Waves of drones as well as ballistic and guided missiles struck the Ukrainian capital early on Thursday. There were explosions for much of the night, beginning at about 1am local time, and the rattle of anti-aircraft fire as Ukrainian defences tried to shoot the missiles down.

Kyiv’s mayor, Vitali Klitschko, said rescuers were pulling survivors from under the rubble. The injured included six children and a pregnant woman. A house, cars, and other buildings were set on fire, with extensive damage caused by falling debris in several districts, he said.

“Russia has launched a massive combined strike on Kyiv,” Ukraine’s state emergency service said on Telegram. “According to preliminary data, nine people were killed, 63 injured.”

Ukraine’s interior minister, Ihor Klymenko, said a big rescue operation was under way in the Svyatoshinsky district of Kyiv, involving dogs and engineering teams. “Mobile phones can be heard ringing under the ruins. The search will continue until everybody is got out. We have information about two children who cannot be found at the scene of the incident,” he added.

On Wednesday evening, drones could be seen buzzing in the sky above the north-east Kharkiv region and flying over a forest. Kharkiv, Ukraine’s second city, was hit by seven missiles and 12 kamikaze drones in strikes throughout the night as black smoke plumed overhead.

According to Kharkiv’s mayor, several private houses, a factory and a high-rise apartment block were hit. “One of the most recent strikes hit a densely populated residential area. Two people were injured there,” Ihor Terekhov said, urging people to be careful.

The onslaught came as Donald Trump lashed out at Volodymyr Zelenskyy for failing to support a US “peace plan”, in which Crimea and other Ukrainian territories would be handed to Russia.

*Work to do*.
1. List every person named in the report on the Kyiv strikes.
2. According to the preliminary data cited in the report on the Kyiv strikes, how many people were killed?
The lines on this page come from a different source than the report on the Kyiv strikes.

*Data section*.
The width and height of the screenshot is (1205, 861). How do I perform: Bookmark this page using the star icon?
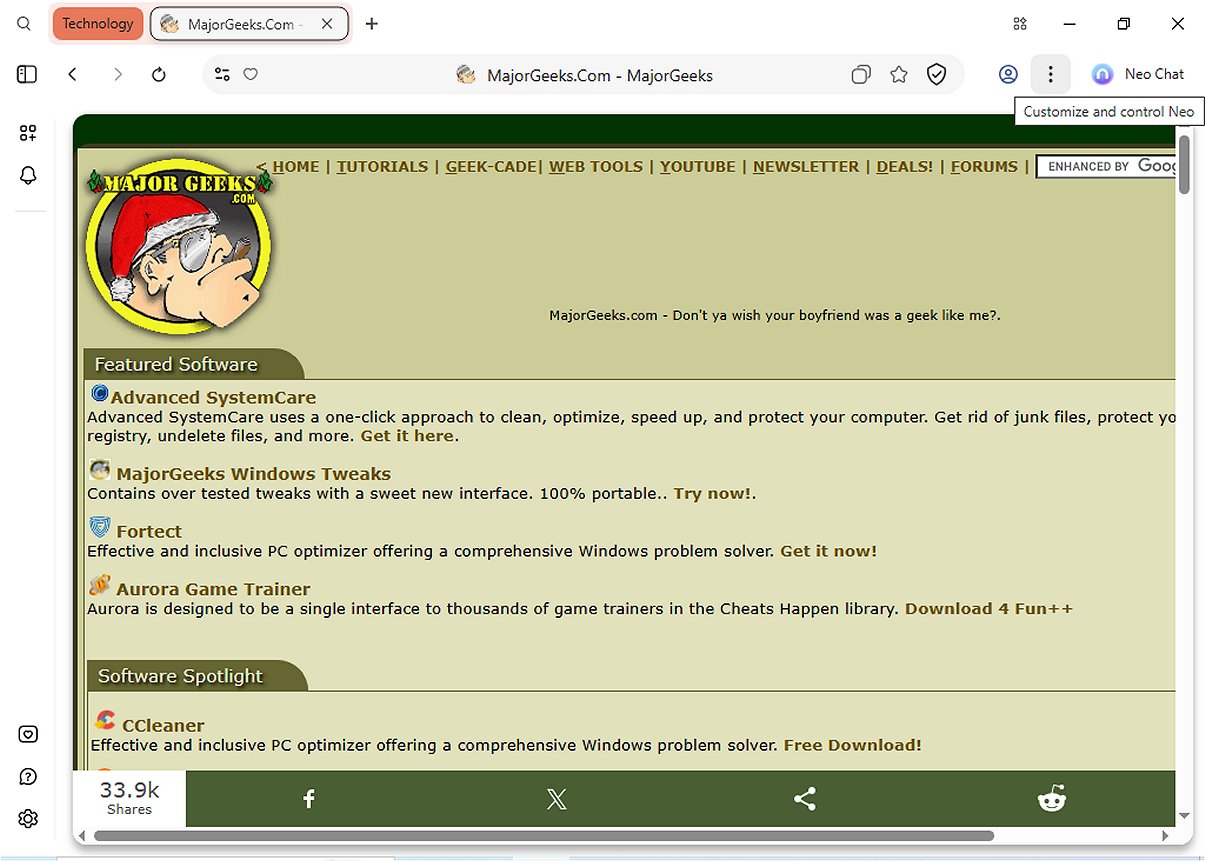[x=898, y=73]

*Answers for this exercise*.
1. Vitali Klitschko, Ihor Klymenko, Ihor Terekhov, Donald Trump, Volodymyr Zelenskyy

2. Nine people were killed.